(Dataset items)
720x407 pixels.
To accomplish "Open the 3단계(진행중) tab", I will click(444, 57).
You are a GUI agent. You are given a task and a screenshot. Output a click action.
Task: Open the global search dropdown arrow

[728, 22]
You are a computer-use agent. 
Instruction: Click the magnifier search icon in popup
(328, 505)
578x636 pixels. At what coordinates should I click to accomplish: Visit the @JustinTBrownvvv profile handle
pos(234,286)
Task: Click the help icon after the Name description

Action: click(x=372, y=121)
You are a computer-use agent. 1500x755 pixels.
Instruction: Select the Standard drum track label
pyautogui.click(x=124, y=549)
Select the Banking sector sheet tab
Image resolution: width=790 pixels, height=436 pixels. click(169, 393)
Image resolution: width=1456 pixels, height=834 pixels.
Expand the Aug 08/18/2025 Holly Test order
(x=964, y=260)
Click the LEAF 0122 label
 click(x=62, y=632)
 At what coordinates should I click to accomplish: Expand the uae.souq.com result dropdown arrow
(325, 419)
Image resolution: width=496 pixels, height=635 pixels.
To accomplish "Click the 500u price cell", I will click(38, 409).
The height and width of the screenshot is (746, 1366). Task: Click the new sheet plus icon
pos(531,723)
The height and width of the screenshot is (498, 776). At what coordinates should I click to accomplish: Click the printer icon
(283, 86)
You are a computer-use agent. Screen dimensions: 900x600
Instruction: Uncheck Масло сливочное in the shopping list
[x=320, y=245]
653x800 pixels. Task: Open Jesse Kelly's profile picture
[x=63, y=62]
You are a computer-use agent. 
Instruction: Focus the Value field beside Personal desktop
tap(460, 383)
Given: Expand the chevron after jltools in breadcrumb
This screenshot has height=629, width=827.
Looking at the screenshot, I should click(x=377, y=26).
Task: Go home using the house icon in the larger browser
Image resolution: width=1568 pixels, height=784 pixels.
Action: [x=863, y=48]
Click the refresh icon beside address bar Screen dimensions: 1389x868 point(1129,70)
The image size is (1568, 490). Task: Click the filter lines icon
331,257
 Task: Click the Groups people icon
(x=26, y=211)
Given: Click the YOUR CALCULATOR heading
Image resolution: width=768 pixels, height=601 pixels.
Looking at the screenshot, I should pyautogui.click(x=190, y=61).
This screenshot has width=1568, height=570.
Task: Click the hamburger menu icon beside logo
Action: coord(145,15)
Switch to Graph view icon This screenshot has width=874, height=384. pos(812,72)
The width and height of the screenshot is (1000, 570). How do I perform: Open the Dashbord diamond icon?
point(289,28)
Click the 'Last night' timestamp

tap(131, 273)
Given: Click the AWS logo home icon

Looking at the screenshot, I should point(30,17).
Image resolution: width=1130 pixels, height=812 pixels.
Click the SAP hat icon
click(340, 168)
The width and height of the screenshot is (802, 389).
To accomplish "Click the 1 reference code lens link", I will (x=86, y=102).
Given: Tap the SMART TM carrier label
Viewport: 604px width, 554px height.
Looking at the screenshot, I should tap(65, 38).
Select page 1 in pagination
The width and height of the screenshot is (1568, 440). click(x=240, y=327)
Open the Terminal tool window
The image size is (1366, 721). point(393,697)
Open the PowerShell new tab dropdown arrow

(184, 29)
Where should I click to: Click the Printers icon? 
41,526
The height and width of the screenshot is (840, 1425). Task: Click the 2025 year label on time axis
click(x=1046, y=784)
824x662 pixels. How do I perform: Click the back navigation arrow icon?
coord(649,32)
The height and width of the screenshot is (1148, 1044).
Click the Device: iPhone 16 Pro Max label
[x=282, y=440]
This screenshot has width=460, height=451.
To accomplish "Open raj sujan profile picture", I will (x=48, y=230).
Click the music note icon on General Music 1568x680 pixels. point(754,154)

__Do this__. Reproduce every one of these lines, swapping "computer-use agent" for "desktop automation agent" wherever it occurs and leaving all other text unchanged.

__Result for this exercise__.
720x407 pixels.
To accomplish "Open the 3단계(진행중) tab", I will click(444, 57).
You are a GUI agent. You are given a task and a screenshot. Output a click action.
Task: Open the global search dropdown arrow

[728, 22]
You are a desktop automation agent. 
Instruction: Click the magnifier search icon in popup
(328, 505)
578x636 pixels. At what coordinates should I click to accomplish: Visit the @JustinTBrownvvv profile handle
pos(234,286)
Task: Click the help icon after the Name description

Action: click(x=372, y=121)
You are a desktop automation agent. 1500x755 pixels.
Instruction: Select the Standard drum track label
pyautogui.click(x=124, y=549)
Select the Banking sector sheet tab
Image resolution: width=790 pixels, height=436 pixels. click(169, 393)
Image resolution: width=1456 pixels, height=834 pixels.
Expand the Aug 08/18/2025 Holly Test order
(x=964, y=260)
Click the LEAF 0122 label
 click(x=62, y=632)
 At what coordinates should I click to accomplish: Expand the uae.souq.com result dropdown arrow
(325, 419)
Image resolution: width=496 pixels, height=635 pixels.
To accomplish "Click the 500u price cell", I will click(38, 409).
The height and width of the screenshot is (746, 1366). Task: Click the new sheet plus icon
pos(531,723)
The height and width of the screenshot is (498, 776). At what coordinates should I click to accomplish: Click the printer icon
(283, 86)
You are a desktop automation agent. Screen dimensions: 900x600
Instruction: Uncheck Масло сливочное in the shopping list
[x=320, y=245]
653x800 pixels. Task: Open Jesse Kelly's profile picture
[x=63, y=62]
You are a desktop automation agent. 
Instruction: Focus the Value field beside Personal desktop
tap(460, 383)
Given: Expand the chevron after jltools in breadcrumb
This screenshot has height=629, width=827.
Looking at the screenshot, I should click(x=377, y=26).
Task: Go home using the house icon in the larger browser
Image resolution: width=1568 pixels, height=784 pixels.
Action: [x=863, y=48]
Click the refresh icon beside address bar Screen dimensions: 1389x868 point(1129,70)
The image size is (1568, 490). Task: Click the filter lines icon
331,257
 Task: Click the Groups people icon
(x=26, y=211)
Given: Click the YOUR CALCULATOR heading
Image resolution: width=768 pixels, height=601 pixels.
Looking at the screenshot, I should pyautogui.click(x=190, y=61).
This screenshot has width=1568, height=570.
Task: Click the hamburger menu icon beside logo
Action: coord(145,15)
Switch to Graph view icon This screenshot has width=874, height=384. pos(812,72)
The width and height of the screenshot is (1000, 570). How do I perform: Open the Dashbord diamond icon?
point(289,28)
Click the 'Last night' timestamp

tap(131, 273)
Given: Click the AWS logo home icon

Looking at the screenshot, I should point(30,17).
Image resolution: width=1130 pixels, height=812 pixels.
Click the SAP hat icon
click(340, 168)
The width and height of the screenshot is (802, 389).
To accomplish "Click the 1 reference code lens link", I will (x=86, y=102).
Given: Tap the SMART TM carrier label
Viewport: 604px width, 554px height.
Looking at the screenshot, I should tap(65, 38).
Select page 1 in pagination
The width and height of the screenshot is (1568, 440). click(x=240, y=327)
Open the Terminal tool window
The image size is (1366, 721). point(393,697)
Open the PowerShell new tab dropdown arrow

(184, 29)
Where should I click to: Click the Printers icon? 
41,526
The height and width of the screenshot is (840, 1425). Task: Click the 2025 year label on time axis
click(x=1046, y=784)
824x662 pixels. How do I perform: Click the back navigation arrow icon?
coord(649,32)
The height and width of the screenshot is (1148, 1044).
Click the Device: iPhone 16 Pro Max label
[x=282, y=440]
This screenshot has width=460, height=451.
To accomplish "Open raj sujan profile picture", I will (x=48, y=230).
Click the music note icon on General Music 1568x680 pixels. point(754,154)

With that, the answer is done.